### Problem
Return the listing that follows, word for word.

### Extracted records

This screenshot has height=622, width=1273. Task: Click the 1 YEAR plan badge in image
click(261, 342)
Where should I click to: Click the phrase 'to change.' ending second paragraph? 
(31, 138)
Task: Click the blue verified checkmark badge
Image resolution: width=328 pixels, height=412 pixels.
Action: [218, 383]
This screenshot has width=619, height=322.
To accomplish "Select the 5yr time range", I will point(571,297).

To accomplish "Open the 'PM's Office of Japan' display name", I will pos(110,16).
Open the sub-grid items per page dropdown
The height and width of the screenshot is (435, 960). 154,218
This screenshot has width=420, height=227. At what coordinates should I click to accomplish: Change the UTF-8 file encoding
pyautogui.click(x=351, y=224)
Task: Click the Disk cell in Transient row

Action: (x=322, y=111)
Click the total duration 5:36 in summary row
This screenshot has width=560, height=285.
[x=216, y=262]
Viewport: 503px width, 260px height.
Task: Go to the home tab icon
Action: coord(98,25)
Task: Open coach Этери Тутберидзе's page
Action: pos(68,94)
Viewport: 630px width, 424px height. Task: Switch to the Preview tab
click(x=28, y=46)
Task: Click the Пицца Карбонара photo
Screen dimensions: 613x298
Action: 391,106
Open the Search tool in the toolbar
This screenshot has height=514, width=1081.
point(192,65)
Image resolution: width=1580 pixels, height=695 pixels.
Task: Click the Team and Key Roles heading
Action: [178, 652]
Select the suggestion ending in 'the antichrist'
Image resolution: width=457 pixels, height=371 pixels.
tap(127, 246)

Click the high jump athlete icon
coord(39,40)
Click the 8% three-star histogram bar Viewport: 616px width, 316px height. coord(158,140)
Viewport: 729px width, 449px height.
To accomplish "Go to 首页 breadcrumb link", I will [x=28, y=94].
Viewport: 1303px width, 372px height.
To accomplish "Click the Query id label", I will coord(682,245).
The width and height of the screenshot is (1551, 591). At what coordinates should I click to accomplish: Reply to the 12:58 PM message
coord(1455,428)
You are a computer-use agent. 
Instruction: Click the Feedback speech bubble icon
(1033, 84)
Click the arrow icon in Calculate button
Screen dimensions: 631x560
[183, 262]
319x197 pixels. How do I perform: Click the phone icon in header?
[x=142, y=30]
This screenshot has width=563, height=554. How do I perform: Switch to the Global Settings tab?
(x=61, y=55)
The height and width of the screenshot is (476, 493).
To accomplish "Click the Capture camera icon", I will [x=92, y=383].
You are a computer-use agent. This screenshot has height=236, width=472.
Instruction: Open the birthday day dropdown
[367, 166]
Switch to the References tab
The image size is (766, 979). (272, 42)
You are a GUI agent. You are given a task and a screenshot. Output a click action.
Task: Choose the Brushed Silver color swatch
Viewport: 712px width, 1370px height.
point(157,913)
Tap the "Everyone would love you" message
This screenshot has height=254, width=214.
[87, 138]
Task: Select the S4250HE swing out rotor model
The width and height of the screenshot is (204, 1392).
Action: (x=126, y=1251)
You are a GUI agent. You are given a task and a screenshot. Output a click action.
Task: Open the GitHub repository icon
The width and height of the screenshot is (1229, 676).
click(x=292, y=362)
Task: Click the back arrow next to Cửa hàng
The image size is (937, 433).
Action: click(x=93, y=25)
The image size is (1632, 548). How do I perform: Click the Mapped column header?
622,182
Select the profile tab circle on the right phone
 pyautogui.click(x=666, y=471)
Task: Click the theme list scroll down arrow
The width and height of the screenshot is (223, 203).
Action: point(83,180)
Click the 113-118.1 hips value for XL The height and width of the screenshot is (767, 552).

### Response
This screenshot has height=622, width=1273. Task: Click the 1 YEAR plan badge in image
click(261, 342)
Where should I click to: Click the phrase 'to change.' ending second paragraph? 
(31, 138)
Task: Click the blue verified checkmark badge
Image resolution: width=328 pixels, height=412 pixels.
Action: [218, 383]
This screenshot has width=619, height=322.
To accomplish "Select the 5yr time range", I will point(571,297).

To accomplish "Open the 'PM's Office of Japan' display name", I will pos(110,16).
Open the sub-grid items per page dropdown
The height and width of the screenshot is (435, 960). 154,218
This screenshot has width=420, height=227. At what coordinates should I click to accomplish: Change the UTF-8 file encoding
pyautogui.click(x=351, y=224)
Task: Click the Disk cell in Transient row

Action: (x=322, y=111)
Click the total duration 5:36 in summary row
This screenshot has width=560, height=285.
[x=216, y=262]
Viewport: 503px width, 260px height.
Task: Go to the home tab icon
Action: coord(98,25)
Task: Open coach Этери Тутберидзе's page
Action: pos(68,94)
Viewport: 630px width, 424px height. Task: Switch to the Preview tab
click(x=28, y=46)
Task: Click the Пицца Карбонара photo
Screen dimensions: 613x298
Action: 391,106
Open the Search tool in the toolbar
This screenshot has height=514, width=1081.
point(192,65)
Image resolution: width=1580 pixels, height=695 pixels.
Task: Click the Team and Key Roles heading
Action: [178, 652]
Select the suggestion ending in 'the antichrist'
Image resolution: width=457 pixels, height=371 pixels.
tap(127, 246)

Click the high jump athlete icon
coord(39,40)
Click the 8% three-star histogram bar Viewport: 616px width, 316px height. coord(158,140)
Viewport: 729px width, 449px height.
To accomplish "Go to 首页 breadcrumb link", I will [x=28, y=94].
Viewport: 1303px width, 372px height.
To accomplish "Click the Query id label", I will coord(682,245).
The width and height of the screenshot is (1551, 591). At what coordinates should I click to accomplish: Reply to the 12:58 PM message
coord(1455,428)
You are a computer-use agent. 
Instruction: Click the Feedback speech bubble icon
(1033, 84)
Click the arrow icon in Calculate button
Screen dimensions: 631x560
[183, 262]
319x197 pixels. How do I perform: Click the phone icon in header?
[x=142, y=30]
This screenshot has width=563, height=554. How do I perform: Switch to the Global Settings tab?
(x=61, y=55)
The height and width of the screenshot is (476, 493).
To accomplish "Click the Capture camera icon", I will [x=92, y=383].
You are a computer-use agent. This screenshot has height=236, width=472.
Instruction: Open the birthday day dropdown
[367, 166]
Switch to the References tab
The image size is (766, 979). (272, 42)
You are a GUI agent. You are given a task and a screenshot. Output a click action.
Task: Choose the Brushed Silver color swatch
Viewport: 712px width, 1370px height.
point(157,913)
Tap the "Everyone would love you" message
This screenshot has height=254, width=214.
[87, 138]
Task: Select the S4250HE swing out rotor model
The width and height of the screenshot is (204, 1392).
Action: (x=126, y=1251)
You are a GUI agent. You are given a task and a screenshot. Output a click action.
Task: Open the GitHub repository icon
The width and height of the screenshot is (1229, 676).
click(x=292, y=362)
Task: Click the back arrow next to Cửa hàng
The image size is (937, 433).
Action: click(x=93, y=25)
The image size is (1632, 548). How do I perform: Click the Mapped column header?
622,182
Select the profile tab circle on the right phone
 pyautogui.click(x=666, y=471)
Task: Click the theme list scroll down arrow
The width and height of the screenshot is (223, 203).
Action: point(83,180)
Click the 113-118.1 hips value for XL The height and width of the screenshot is (767, 552).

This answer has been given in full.